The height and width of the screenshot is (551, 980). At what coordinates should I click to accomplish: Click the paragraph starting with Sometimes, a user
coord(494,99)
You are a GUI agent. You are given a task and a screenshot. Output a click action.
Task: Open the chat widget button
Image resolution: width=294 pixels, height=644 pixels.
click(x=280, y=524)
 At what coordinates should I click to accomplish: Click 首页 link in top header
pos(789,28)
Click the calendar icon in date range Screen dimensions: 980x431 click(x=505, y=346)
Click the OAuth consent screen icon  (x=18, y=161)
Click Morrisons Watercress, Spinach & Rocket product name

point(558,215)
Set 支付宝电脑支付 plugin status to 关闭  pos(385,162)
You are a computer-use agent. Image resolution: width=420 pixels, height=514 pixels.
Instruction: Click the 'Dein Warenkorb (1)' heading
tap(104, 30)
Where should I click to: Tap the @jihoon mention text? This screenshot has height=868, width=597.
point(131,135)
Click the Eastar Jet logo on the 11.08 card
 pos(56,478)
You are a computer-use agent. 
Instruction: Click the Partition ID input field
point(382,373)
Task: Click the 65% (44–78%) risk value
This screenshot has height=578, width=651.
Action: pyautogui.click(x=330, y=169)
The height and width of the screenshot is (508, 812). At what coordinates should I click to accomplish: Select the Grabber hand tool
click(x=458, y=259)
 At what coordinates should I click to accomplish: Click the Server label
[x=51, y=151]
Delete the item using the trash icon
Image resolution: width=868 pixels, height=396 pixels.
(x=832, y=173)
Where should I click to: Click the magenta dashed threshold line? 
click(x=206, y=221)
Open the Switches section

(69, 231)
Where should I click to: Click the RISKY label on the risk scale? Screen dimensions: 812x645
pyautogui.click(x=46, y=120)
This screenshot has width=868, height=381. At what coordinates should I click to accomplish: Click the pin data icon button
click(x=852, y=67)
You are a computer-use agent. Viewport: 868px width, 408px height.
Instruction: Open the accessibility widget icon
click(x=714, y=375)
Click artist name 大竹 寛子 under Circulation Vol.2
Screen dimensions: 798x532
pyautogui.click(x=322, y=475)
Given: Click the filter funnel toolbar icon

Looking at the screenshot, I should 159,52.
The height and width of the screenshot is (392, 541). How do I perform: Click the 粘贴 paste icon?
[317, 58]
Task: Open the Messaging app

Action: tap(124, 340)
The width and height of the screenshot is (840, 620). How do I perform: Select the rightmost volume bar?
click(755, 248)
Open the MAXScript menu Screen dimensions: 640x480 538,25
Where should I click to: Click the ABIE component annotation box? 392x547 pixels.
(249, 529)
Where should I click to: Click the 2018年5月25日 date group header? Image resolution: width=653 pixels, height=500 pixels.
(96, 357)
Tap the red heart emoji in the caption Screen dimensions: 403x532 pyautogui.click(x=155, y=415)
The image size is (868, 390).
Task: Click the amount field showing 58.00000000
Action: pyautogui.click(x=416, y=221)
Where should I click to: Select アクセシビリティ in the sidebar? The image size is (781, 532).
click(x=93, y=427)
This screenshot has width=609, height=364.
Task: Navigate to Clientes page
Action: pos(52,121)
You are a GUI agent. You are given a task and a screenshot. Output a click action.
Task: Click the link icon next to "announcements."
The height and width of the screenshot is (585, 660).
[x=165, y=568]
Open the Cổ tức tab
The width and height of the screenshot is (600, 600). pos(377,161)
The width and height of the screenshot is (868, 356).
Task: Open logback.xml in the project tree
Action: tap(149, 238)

____

● TASK INSTRUCTIONS
Type the records out again. Match them exactly.

● ANSWER TO THIS PROBLEM
The height and width of the screenshot is (551, 980). At what coordinates should I click to accomplish: Click the paragraph starting with Sometimes, a user
coord(494,99)
You are a GUI agent. You are given a task and a screenshot. Output a click action.
Task: Open the chat widget button
Image resolution: width=294 pixels, height=644 pixels.
click(x=280, y=524)
 At what coordinates should I click to accomplish: Click 首页 link in top header
pos(789,28)
Click the calendar icon in date range Screen dimensions: 980x431 click(x=505, y=346)
Click the OAuth consent screen icon  (x=18, y=161)
Click Morrisons Watercress, Spinach & Rocket product name

point(558,215)
Set 支付宝电脑支付 plugin status to 关闭  pos(385,162)
You are a computer-use agent. Image resolution: width=420 pixels, height=514 pixels.
Instruction: Click the 'Dein Warenkorb (1)' heading
tap(104, 30)
Where should I click to: Tap the @jihoon mention text? This screenshot has height=868, width=597.
point(131,135)
Click the Eastar Jet logo on the 11.08 card
 pos(56,478)
You are a computer-use agent. 
Instruction: Click the Partition ID input field
point(382,373)
Task: Click the 65% (44–78%) risk value
This screenshot has height=578, width=651.
Action: pyautogui.click(x=330, y=169)
The height and width of the screenshot is (508, 812). At what coordinates should I click to accomplish: Select the Grabber hand tool
click(x=458, y=259)
 At what coordinates should I click to accomplish: Click the Server label
[x=51, y=151]
Delete the item using the trash icon
Image resolution: width=868 pixels, height=396 pixels.
(x=832, y=173)
Where should I click to: Click the magenta dashed threshold line? 
click(x=206, y=221)
Open the Switches section

(69, 231)
Where should I click to: Click the RISKY label on the risk scale? Screen dimensions: 812x645
pyautogui.click(x=46, y=120)
This screenshot has width=868, height=381. At what coordinates should I click to accomplish: Click the pin data icon button
click(x=852, y=67)
You are a computer-use agent. Viewport: 868px width, 408px height.
Instruction: Open the accessibility widget icon
click(x=714, y=375)
Click artist name 大竹 寛子 under Circulation Vol.2
Screen dimensions: 798x532
pyautogui.click(x=322, y=475)
Given: Click the filter funnel toolbar icon

Looking at the screenshot, I should 159,52.
The height and width of the screenshot is (392, 541). How do I perform: Click the 粘贴 paste icon?
[317, 58]
Task: Open the Messaging app

Action: tap(124, 340)
The width and height of the screenshot is (840, 620). How do I perform: Select the rightmost volume bar?
click(755, 248)
Open the MAXScript menu Screen dimensions: 640x480 538,25
Where should I click to: Click the ABIE component annotation box? 392x547 pixels.
(249, 529)
Where should I click to: Click the 2018年5月25日 date group header? Image resolution: width=653 pixels, height=500 pixels.
(96, 357)
Tap the red heart emoji in the caption Screen dimensions: 403x532 pyautogui.click(x=155, y=415)
The image size is (868, 390).
Task: Click the amount field showing 58.00000000
Action: pyautogui.click(x=416, y=221)
Where should I click to: Select アクセシビリティ in the sidebar? The image size is (781, 532).
click(x=93, y=427)
This screenshot has width=609, height=364.
Task: Navigate to Clientes page
Action: pos(52,121)
You are a GUI agent. You are given a task and a screenshot. Output a click action.
Task: Click the link icon next to "announcements."
The height and width of the screenshot is (585, 660).
[x=165, y=568]
Open the Cổ tức tab
The width and height of the screenshot is (600, 600). pos(377,161)
The width and height of the screenshot is (868, 356).
Task: Open logback.xml in the project tree
Action: tap(149, 238)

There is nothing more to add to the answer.